TASK OBJECTIVE: Copy the complete listing that follows, letter for letter.

::::::

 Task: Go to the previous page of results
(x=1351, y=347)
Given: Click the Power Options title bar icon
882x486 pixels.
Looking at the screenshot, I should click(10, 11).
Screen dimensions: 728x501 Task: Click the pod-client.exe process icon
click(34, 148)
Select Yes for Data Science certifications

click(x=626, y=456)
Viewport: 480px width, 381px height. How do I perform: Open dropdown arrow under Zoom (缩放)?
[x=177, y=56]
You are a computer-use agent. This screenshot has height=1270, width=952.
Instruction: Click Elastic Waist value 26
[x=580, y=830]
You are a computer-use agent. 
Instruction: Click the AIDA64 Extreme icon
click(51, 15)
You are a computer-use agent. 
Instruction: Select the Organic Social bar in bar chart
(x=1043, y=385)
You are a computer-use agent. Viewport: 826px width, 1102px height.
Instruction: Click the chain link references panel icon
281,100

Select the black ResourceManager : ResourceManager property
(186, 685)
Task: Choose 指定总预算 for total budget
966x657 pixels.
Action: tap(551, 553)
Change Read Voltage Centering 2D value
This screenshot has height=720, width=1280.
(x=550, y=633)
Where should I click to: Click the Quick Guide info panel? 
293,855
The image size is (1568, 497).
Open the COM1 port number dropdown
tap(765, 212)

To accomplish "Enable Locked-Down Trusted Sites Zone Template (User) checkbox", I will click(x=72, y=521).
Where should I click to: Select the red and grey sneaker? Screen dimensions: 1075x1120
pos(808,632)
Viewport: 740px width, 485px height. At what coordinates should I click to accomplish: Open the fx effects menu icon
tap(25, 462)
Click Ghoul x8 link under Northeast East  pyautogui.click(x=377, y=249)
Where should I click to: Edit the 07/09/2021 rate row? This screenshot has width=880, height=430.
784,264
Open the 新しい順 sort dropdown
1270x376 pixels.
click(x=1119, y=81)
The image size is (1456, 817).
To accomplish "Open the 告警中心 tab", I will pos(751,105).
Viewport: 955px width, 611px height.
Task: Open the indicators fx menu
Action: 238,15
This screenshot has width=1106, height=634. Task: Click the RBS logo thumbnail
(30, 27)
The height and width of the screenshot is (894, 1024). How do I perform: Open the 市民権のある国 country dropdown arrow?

::::::

ANSWER SPACE:
 Task: Go to the previous page of results
(x=1351, y=347)
Given: Click the Power Options title bar icon
882x486 pixels.
Looking at the screenshot, I should click(10, 11).
Screen dimensions: 728x501 Task: Click the pod-client.exe process icon
click(34, 148)
Select Yes for Data Science certifications

click(x=626, y=456)
Viewport: 480px width, 381px height. How do I perform: Open dropdown arrow under Zoom (缩放)?
[x=177, y=56]
You are a computer-use agent. This screenshot has height=1270, width=952.
Instruction: Click Elastic Waist value 26
[x=580, y=830]
You are a computer-use agent. 
Instruction: Click the AIDA64 Extreme icon
click(51, 15)
You are a computer-use agent. 
Instruction: Select the Organic Social bar in bar chart
(x=1043, y=385)
You are a computer-use agent. Viewport: 826px width, 1102px height.
Instruction: Click the chain link references panel icon
281,100

Select the black ResourceManager : ResourceManager property
(186, 685)
Task: Choose 指定总预算 for total budget
966x657 pixels.
Action: tap(551, 553)
Change Read Voltage Centering 2D value
This screenshot has height=720, width=1280.
(x=550, y=633)
Where should I click to: Click the Quick Guide info panel? 
293,855
The image size is (1568, 497).
Open the COM1 port number dropdown
tap(765, 212)

To accomplish "Enable Locked-Down Trusted Sites Zone Template (User) checkbox", I will click(x=72, y=521).
Where should I click to: Select the red and grey sneaker? Screen dimensions: 1075x1120
pos(808,632)
Viewport: 740px width, 485px height. At what coordinates should I click to accomplish: Open the fx effects menu icon
tap(25, 462)
Click Ghoul x8 link under Northeast East  pyautogui.click(x=377, y=249)
Where should I click to: Edit the 07/09/2021 rate row? This screenshot has width=880, height=430.
784,264
Open the 新しい順 sort dropdown
1270x376 pixels.
click(x=1119, y=81)
The image size is (1456, 817).
To accomplish "Open the 告警中心 tab", I will pos(751,105).
Viewport: 955px width, 611px height.
Task: Open the indicators fx menu
Action: 238,15
This screenshot has width=1106, height=634. Task: Click the RBS logo thumbnail
(30, 27)
The height and width of the screenshot is (894, 1024). How do I perform: Open the 市民権のある国 country dropdown arrow?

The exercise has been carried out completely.